Mercury is nasty stuff. Have you ever heard the expression "Mad as a hatter"---Thats a saying based in truth---Hat makers in Merry England used mercury as part of the process for making felted hats. After enough years of exposure to the mercury and the fumes from it, they were literally insane.


----------



## wheeltapper (Oct 23, 2010)

Is this not getting a bit out of hand, just how heavy does a plumb bob need to be for **** sake.

Roy


----------



## TREBOR (Oct 23, 2010)

What about using plutonium , that heavy :

Fred


----------



## cidrontmg (Oct 23, 2010)

Sorry Marv, this has really gone off topic, and I started it. In my "defense", I will only plead that whenever I hear/read the word mercury (not meaning the planet, or car, but the metal) I get double attentive, it´s like a siren going off, and little men waving red flags all over. I´ve seen and heard about some of my ex-colleagues developing various degrees of Hg poisoning, and I think I also suffered some ill effects of it. I guess I still am mad as a hatter when it comes to mercury. After >20 years since I stopped handling it. 
I didn´t mean to turn this thread into a debate about the dangers of mercury, just to point out a possible design flaw. Sorry about the mess.

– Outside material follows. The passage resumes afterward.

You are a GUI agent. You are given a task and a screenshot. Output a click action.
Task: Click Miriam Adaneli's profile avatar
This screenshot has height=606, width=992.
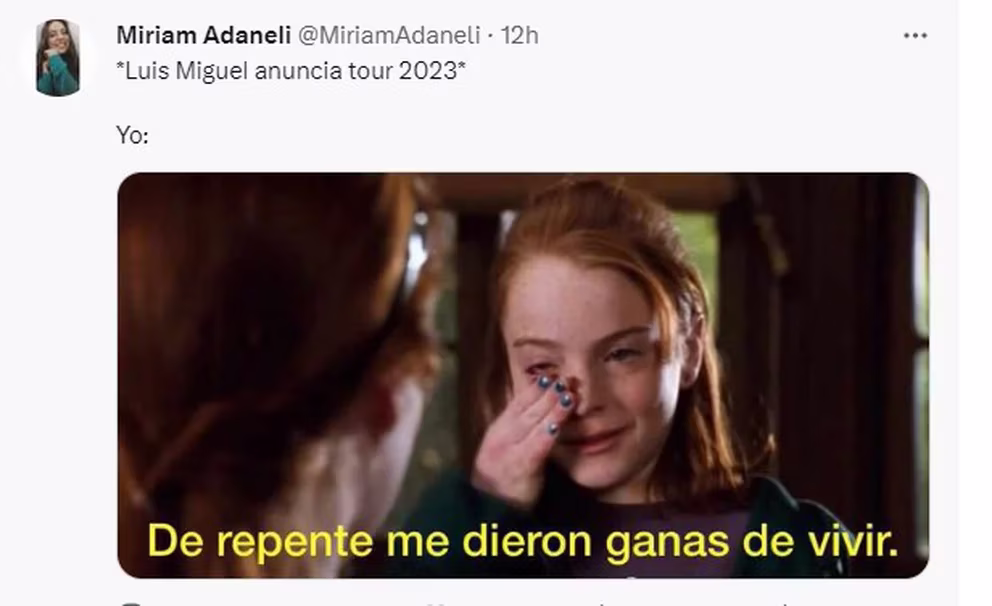point(58,58)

 wheeltapper : A plumb bob needs to be so heavy that it won´t get pushed away by the wind grabbing the line where it hangs on. No more, no less. 
 TREBOR: A tungsten bob would be the ultimate.


----------



## Brian Rupnow (Oct 23, 2010)

Now if we could just scoop up a wee bit o' matter from the center of a black hole----


----------



## rcmadness (Oct 24, 2010)

I am with you Brian, a wee bit of the black stuff would sure keep it from blowing in the wind. Now as far as the string goes, what would you make that out of with a plumb bob that weighted as much as a planet. ;D

The mad hatters of merry old england used leather bags to form the hats in molds. When the hat was through forming they stuck a tube into the neck of the leather bag and sucked on it to start the mercury flowing into a bucket setting on the floor. They completed this process many times a day. Not only did they get the vapors they believe they ingested quite a bit also.

Old Gunsmiths also use mercury to melt the lead out of badly leaded gun barrels. 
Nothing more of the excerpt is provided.